You can supply arguments to anonymous functions in all the usual ways (by position, exact name and partial name) but if you find yourself doing this, it's a good sign that your function needs a name.

One of the most common uses for anonymous functions is to create closures, functions made by other functions. Closures are described in the next section.

### Exercises

* Use `lapply()` and an anonymous function to find the coefficient of variation (the standard deviation divided by the mean) for all columns in the `mtcars` dataset

* Use `integrate()` and an anonymous function to find the area under the curve for the following functions. Use [Wolfram Alpha](http://www.wolframalpha.com/) to check your answers.

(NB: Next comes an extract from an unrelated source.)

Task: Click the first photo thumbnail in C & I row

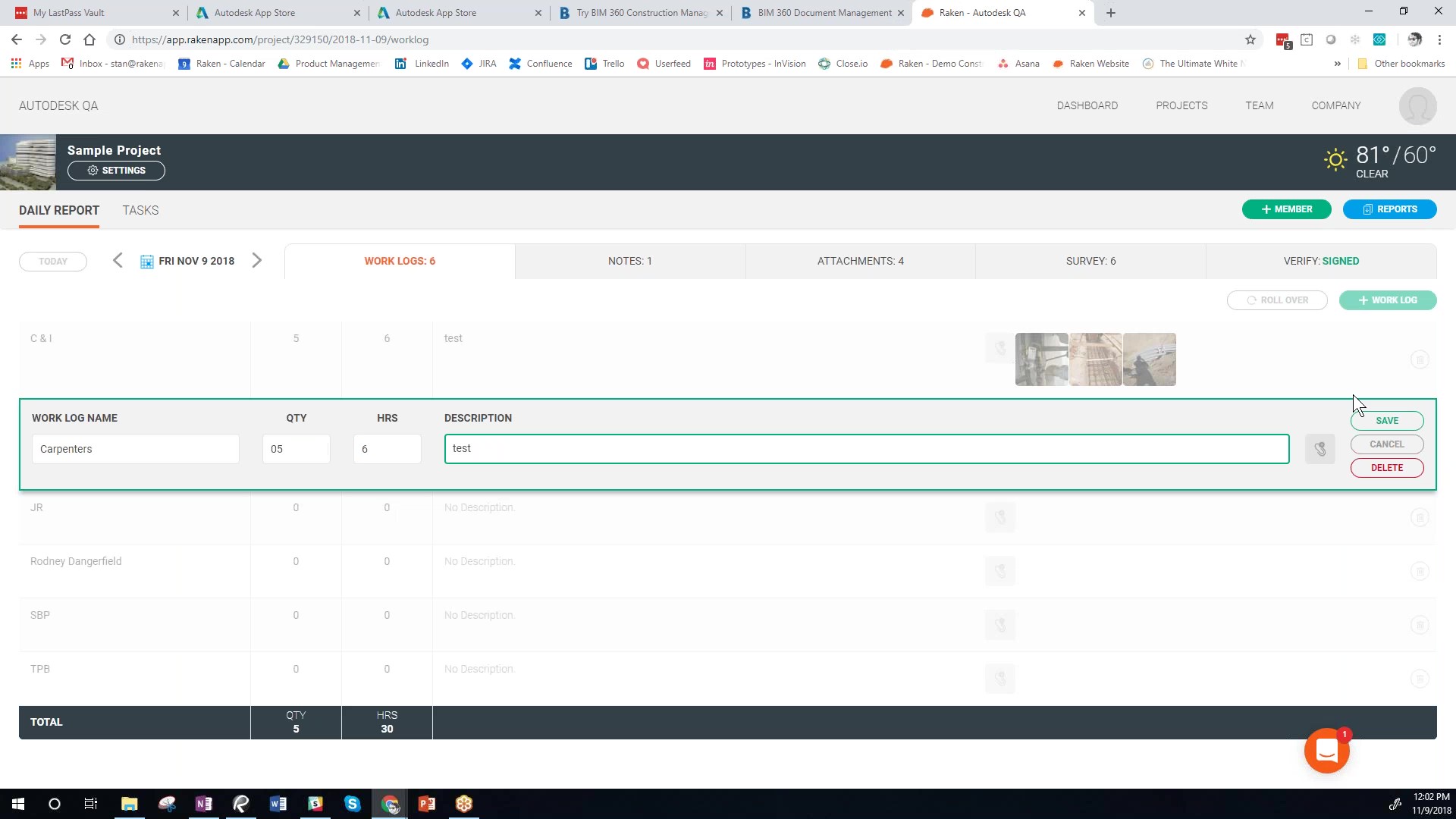Action: click(1041, 359)
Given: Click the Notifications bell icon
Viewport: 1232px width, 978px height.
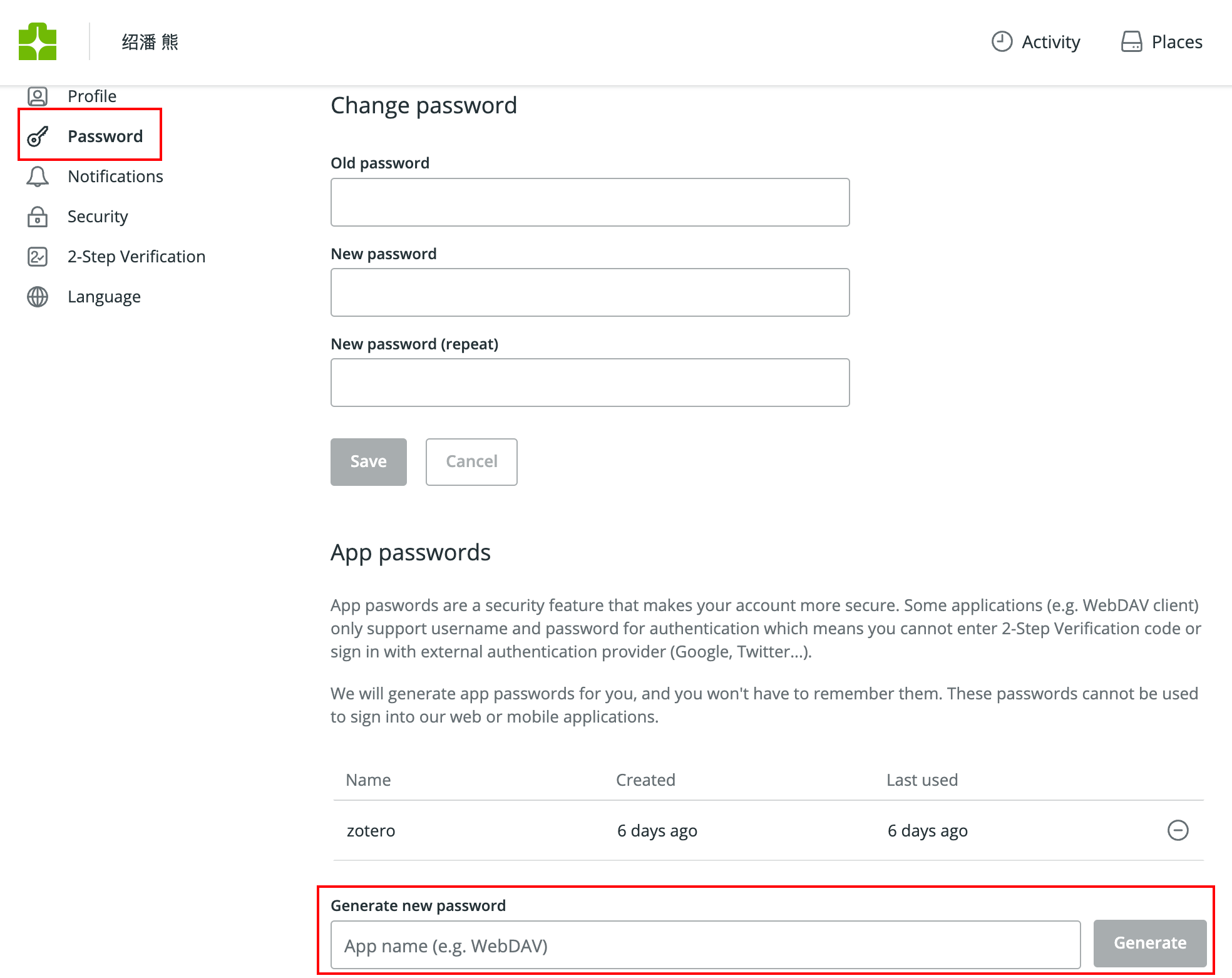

    * `y = x ^ 2 - x`, x in [0, 10]
    * `y = sin(x) + cos(x)`, x in [-pi, pi]
    * `y = exp(x) / x`, x in [10, 20]

* A good rule of thumb is that an anonymous function should fit on one line and shouldn't need to use `{}`. Review your code. Where could you have used an anonymous function instead of a named function? Where should you have used a named function instead of an anonymous function?

## Introduction to closures

"An object is data with functions. A closure is a function with data."
--- [John D Cook](http://twitter.com/JohnDCook/status/29670670701)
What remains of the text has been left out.